I'm entirely new to Android development, and I'm interested in making a live wallpaper. I was thinking about looping a set of pictures instead of drawing the animation. Is this a possible approach? If possible is this a suitable or ideal way of doing it, does it eat up memory and would i need images with different resolutions because of the fragmentation?(hundreds of different devices)
Thanks in advance :)
Sure, it should be fairly simple.
The main part of the Wallpaper engine is the Drawing of course. You need to handle the drawing manually, there is no easy way to loop through images... you need to code it. You will have to continuously monitor the time which has passed and adjust the displayed image based on that. You are given a Canvas object to draw to and it is all done during run-time in code.

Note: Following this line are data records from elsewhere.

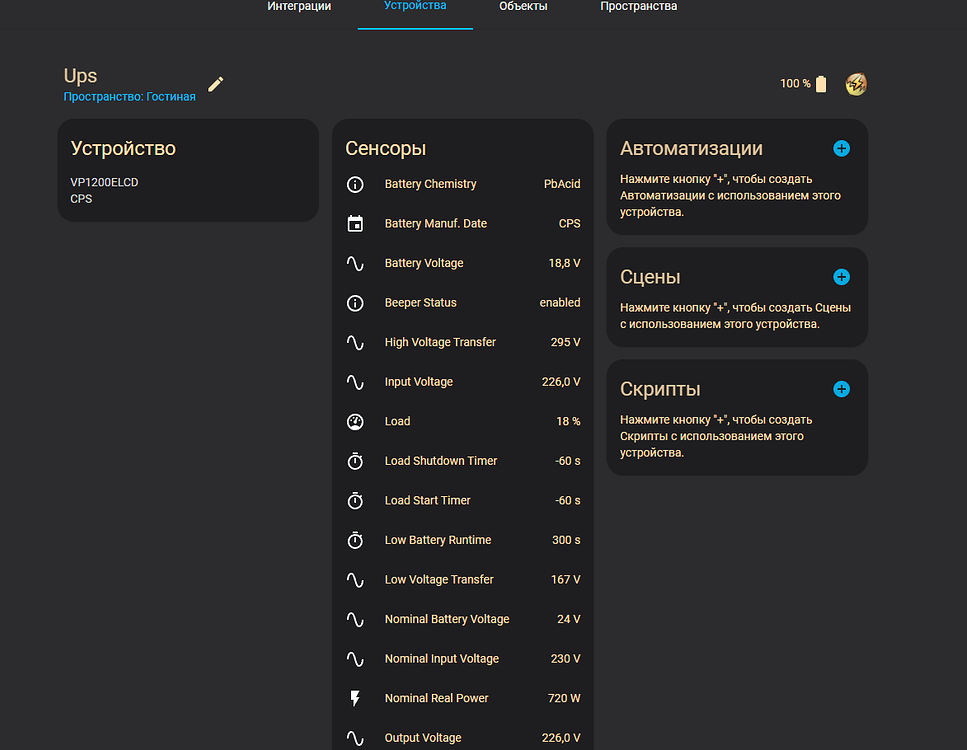Image resolution: width=967 pixels, height=750 pixels.
Task: Click the Load gauge icon
Action: click(x=355, y=421)
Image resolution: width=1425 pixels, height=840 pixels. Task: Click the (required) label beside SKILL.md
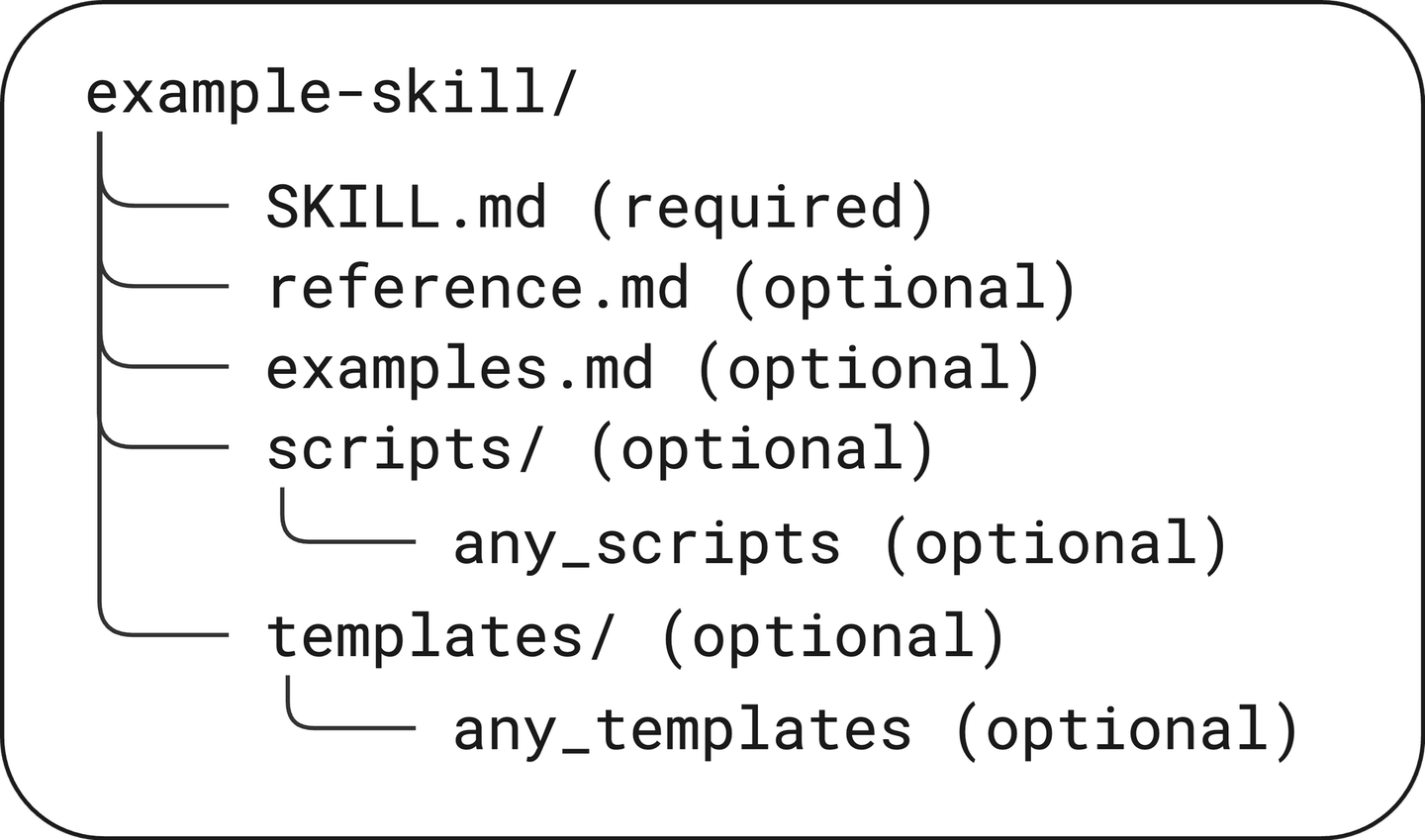coord(762,208)
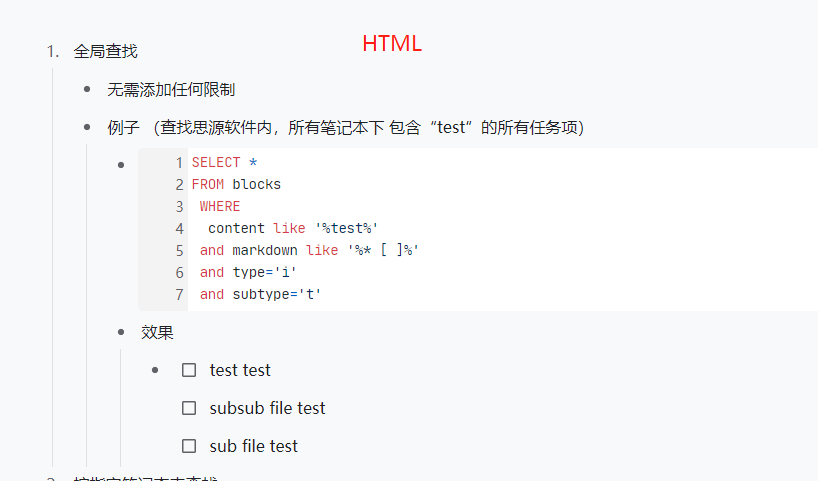The height and width of the screenshot is (481, 818).
Task: Click the bullet before 例子 list item
Action: (88, 127)
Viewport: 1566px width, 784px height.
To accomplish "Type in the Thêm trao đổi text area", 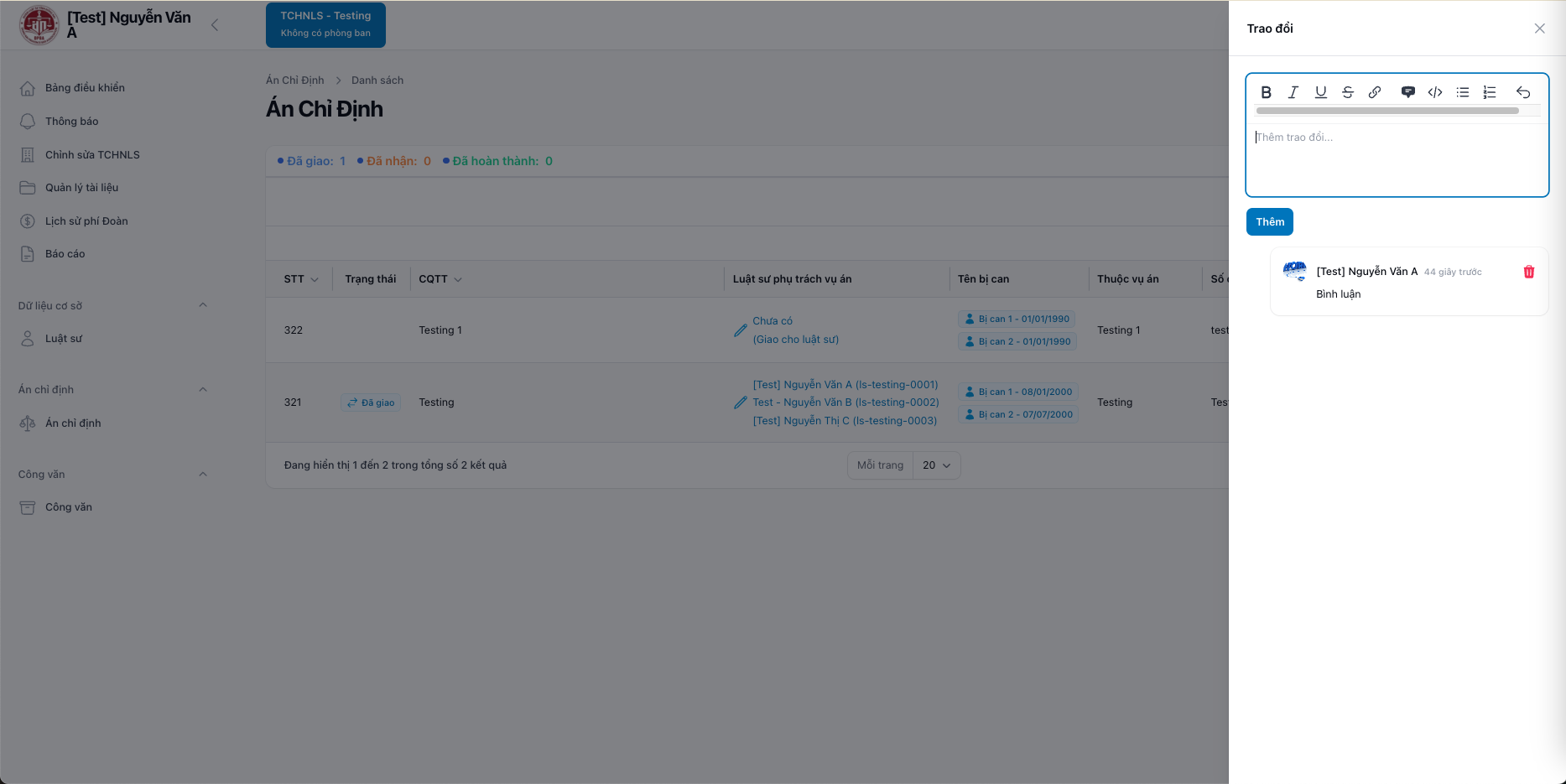I will click(1397, 159).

The Wallpaper engine class has a event called onSurfaceChanged which gives you the width and height of the Surface which you will be drawing to. It will be called everytime the screen dimensions change (like if the phone is put into Landscape mode for instance). You need to have code that will handle any combination of width or height for all the device types out there. You will need to decide if you are going to stretch, center, tile or crop (Or a combination of those) the source images to fit any particular screen size. I would recommend scale to fit so that the image is either taller or wider than the screen and center the image either vertically or horizontally (cropping the extra bits) once that is done. I personally just use one source size and resize it to fit. You can opt to use several source files if you want which is the recommended approach I believe, but it's a little confusing.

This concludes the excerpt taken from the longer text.